From: Evgeniy Polyakov <zbr@ioremap.net>
To: Eric Paris <eparis@redhat.com>
Cc: Jamie Lokier <jamie@shareable.org>,
David Miller <davem@davemloft.net>,
linux-kernel@vger.kernel.org, linux-fsdevel@vger.kernel.org,
netdev@vger.kernel.org, viro@zeniv.linux.org.uk,
alan@linux.intel.com, hch@infradead.org,
torvalds@linux-foundation.org
Subject: Re: fanotify as syscalls
Date: Wed, 16 Sep 2009 16:05:23 +0400 [thread overview]
Message-ID: <20090916120523.GA12830@ioremap.net> (raw)
In-Reply-To: <1253051699.5213.18.camel@dhcp231-106.rdu.redhat.com>
On Tue, Sep 15, 2009 at 05:54:59PM -0400, Eric Paris (eparis@redhat.com) wrote:
> Nothing's impossible, but is netlink a square peg for this round hole?
> One of the great benefits of netlink, the attribute matching and
> filtering, although possibly useful isn't some panacea as we have to do
> that well before netlink to have anything like decent performance.
> Imagine every single fs event creating an skb and sending it with
> netlink only to have most of them dropped.
There is no problem with performance even with single IO per skb.
Consider usual send/recv calls which may end up with the same skb per
syscall - most of the overhead comes from data copy or syscall machinery
(for small writes) and not from allocation path.
I have a 3.5 years old performance graph at
http://www.ioremap.net/gallery/netlink_perf.png
which shows 400 MB/s of bandwidth for 4k writes, I'm pretty sure it is
limited by copy performance only.
> The only other benefit to netlink that I know of is the reasonable,
> easy, and clean addition of information later in time with backwards
> compatibility as needed. That's really cool, I admit, but with the
> limited amount of additional info that users have wanted out of inotify
> I think my data type extensibility should be enough.

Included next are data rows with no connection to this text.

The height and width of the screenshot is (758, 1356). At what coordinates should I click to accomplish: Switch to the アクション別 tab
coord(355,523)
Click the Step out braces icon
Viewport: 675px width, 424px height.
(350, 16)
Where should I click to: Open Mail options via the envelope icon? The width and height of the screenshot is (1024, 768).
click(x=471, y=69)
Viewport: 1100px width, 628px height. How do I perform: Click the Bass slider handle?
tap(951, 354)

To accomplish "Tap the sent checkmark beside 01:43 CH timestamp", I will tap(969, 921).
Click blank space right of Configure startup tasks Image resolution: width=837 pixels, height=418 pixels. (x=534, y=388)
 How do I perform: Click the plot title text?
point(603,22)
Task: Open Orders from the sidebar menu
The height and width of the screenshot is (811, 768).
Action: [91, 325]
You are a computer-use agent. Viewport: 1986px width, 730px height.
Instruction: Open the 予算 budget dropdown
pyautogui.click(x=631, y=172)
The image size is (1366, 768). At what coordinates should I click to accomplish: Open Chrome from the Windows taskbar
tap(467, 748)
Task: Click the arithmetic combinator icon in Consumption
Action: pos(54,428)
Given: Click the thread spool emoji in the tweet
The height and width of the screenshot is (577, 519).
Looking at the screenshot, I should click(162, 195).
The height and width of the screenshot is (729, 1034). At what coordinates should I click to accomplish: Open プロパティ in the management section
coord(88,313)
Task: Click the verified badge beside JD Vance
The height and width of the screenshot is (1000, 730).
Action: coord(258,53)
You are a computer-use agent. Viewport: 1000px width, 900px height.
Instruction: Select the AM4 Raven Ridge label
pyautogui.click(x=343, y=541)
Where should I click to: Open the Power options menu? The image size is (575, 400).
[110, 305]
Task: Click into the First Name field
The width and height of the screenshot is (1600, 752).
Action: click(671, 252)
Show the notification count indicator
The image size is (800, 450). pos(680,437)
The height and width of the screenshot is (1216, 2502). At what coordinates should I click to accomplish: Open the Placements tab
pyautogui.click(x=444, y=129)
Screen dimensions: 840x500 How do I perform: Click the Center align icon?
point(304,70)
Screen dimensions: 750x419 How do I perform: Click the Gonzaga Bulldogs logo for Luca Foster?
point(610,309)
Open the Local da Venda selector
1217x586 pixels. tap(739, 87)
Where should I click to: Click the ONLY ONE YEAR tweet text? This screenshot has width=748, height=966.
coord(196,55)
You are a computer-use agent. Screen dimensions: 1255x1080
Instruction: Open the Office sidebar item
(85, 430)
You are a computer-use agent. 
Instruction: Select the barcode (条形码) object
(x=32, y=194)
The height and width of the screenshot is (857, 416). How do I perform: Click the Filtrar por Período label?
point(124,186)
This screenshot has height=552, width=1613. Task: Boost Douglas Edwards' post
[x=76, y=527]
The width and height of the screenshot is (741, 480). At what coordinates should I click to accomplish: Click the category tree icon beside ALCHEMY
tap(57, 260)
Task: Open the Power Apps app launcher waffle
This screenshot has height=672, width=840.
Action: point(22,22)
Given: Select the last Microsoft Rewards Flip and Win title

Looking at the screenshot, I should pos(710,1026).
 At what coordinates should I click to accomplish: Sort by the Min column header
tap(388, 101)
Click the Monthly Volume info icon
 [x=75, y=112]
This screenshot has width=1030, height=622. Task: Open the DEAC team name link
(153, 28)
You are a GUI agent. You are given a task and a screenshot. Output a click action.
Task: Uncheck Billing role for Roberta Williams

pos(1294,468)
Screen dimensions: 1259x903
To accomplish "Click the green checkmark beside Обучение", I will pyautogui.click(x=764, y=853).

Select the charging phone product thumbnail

I want alot from inotify which I'm afraid will not be easy with fanotify
either, but its existing model just does not allow its extension. I
would not be 100% sure that there will be no additional needs in a year
or so for fanotify.
> > Moreover you can implement a pool of working threads and
> > postpone all the work to them and appropriate event queues, which will
> > allow to use rlimits for the listeners and open files 'kind of' on
> > behalf of those processes.
>
> I'm sorry, I don't userstand. I don't see how worker threads help
> anything here. Can you explain what you are thinking?
I meant that it could be possible to postpone all the work of queueing,
event allocation, fd opening and population all be done on behalf of
some other threads in the system and only original process credentials
would be checked to satisfy various limits. In this case there will be
no questions in which context given fd was created and it is possible to
use async netlink nature.
I do not force you to do this of course, but there is already quite huge
infrastructure for similar tasks and it could be worth to
change/reconsider things to use existing models and not invent own.
Of course this is a matter of overall benefit.
> > But it is quite diferent from the approach you selected and which is
> > more obvious indeed. So if you ask a question whether fanotify should
> > use sockets or syscalls, I would prefer sockets
>
> I've heard someone else off list say this as well. I'm not certain why.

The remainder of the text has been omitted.